— И верно. — Молчавший до сих пор Бразда из Клинштейна кивком указал на город. — Они знают, зачем мы пришли. И будут защищаться.
— В Бардо, — насмешливо заметил Урбан Горн, — есть две цистерцианские церкви, очень богатые. Обогатившиеся на пилигримах.
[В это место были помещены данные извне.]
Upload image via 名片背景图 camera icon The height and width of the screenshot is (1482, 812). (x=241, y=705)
— Ты все, — хихикнул Велек Храстицкий, — сводишь к удовольствию, Горн.
— Уж таков я есть.
— А ну повернись ко мне фронтом, — приказал Шарлей, когда они остались одни. — Покажись-ка. Ты еще не нашил себе Чаши на грудь? Ха! «Держусь вас, я с вами», что за фокусы, Рейнмар? Уж не начал ли ты вживаться в роль?
— Ты о чем?
— Ты прекрасно знаешь, о чем. Относительно болтовни перед Амброжем касательно грангии в Дембовце я ссоры не начинаю и укорять тебя не собираюсь, кто знает, может, оно и на пользу нам пойдет, если мы ненадолго спрячемся под гуситской крышей. Но не надо забывать, черт побери, что Градец-Кралове вовсе не наша цель, а лишь полустанок на пути в Венгрию. А их гуситские проблемы для нас — дурь, пустой звук.
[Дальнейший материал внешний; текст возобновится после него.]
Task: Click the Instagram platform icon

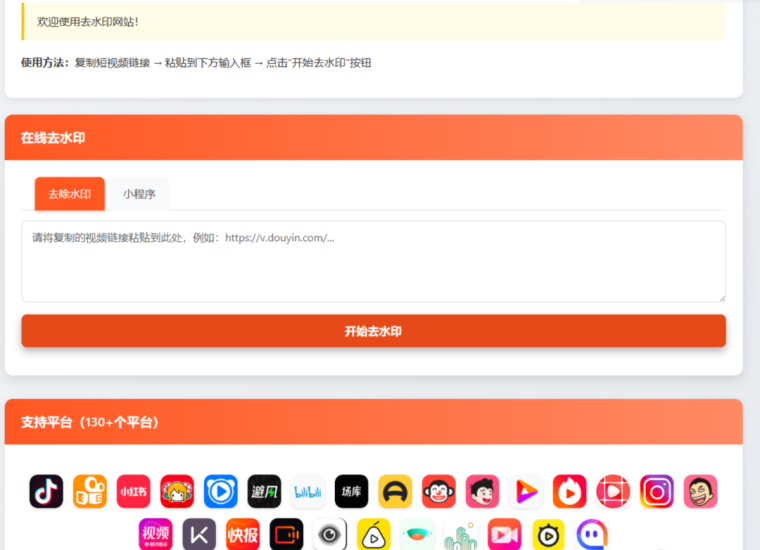Action: point(657,491)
— Их проблема для меня не пустой звук, — холодно возразил Рейневан. — Петерлин верил в то, во что верят они. Одного этого мне достаточно, ибо я знал своего брата, знаю, каким он был человеком. Если Петерлин посвятил себя их делу, значит, оно не может быть плохим. Молчи, молчи, я знаю, что ты хочешь сказать. Я тоже видел, что сделали с радковским священником. Но это ничего не изменяет. Петерлин, повторяю, не поддержал бы неправого дела. Петерлин знал то, что я знаю теперь: в каждой религии, среди людей, ее исповедующих и за нее борющихся, на одного Франциска Ассизского приходится легион братьев Арнульфов.
— Кто такой брат Арнульф, я могу только догадываться, — пожал плечами демерит. — Но метафору понимаю, тем более что она далеко не нова. Если же чего-то не понимаю… Уж не перешел ли ты, парень, в гуситскую веру? И уже, как каждый неофит, берешься за обращение? Если да, то сдержи, прошу тебя, евангелический азарт. Потому что ты растрачиваешь его совершенно не по назначению.
— Конечно, — поморщился Рейневан. — Тебя-то обращать не надо. Поскольку сей факт уже случился.
Глаза Шарлея слегка прищурились.
— Что ты хочешь этим сказать?
— Восемнадцатого июля восемнадцатого года, — проговорил Рейневан после минутного молчания. — Вроцлав. Нове Място. Кровавый понедельник. Каноник Беесс выдал себя паролем, который я сообщил тебе тогда, у кармелитов. А Буко Кроссиг узнал и разоблачил той ночью в Бодаке. Ты принимал участие, к тому же активное, во вроцлавском бунте в июле Anno Domini[474] 1480. А что вас тогда расшевелило, если не смерть Гуса и Иеронима? За кого вы пошли горой, если не за преследуемых бегардов и виклифистов? Что защищали, если не свободное право на причастие под обоими видами? Называя себя iustitia popularis[475], против чего вы выступали, если не против богатства и распущенности клира? К чему призывали на улицах, если не к реформе in capite et in membris[476], Шарлей? Как это было?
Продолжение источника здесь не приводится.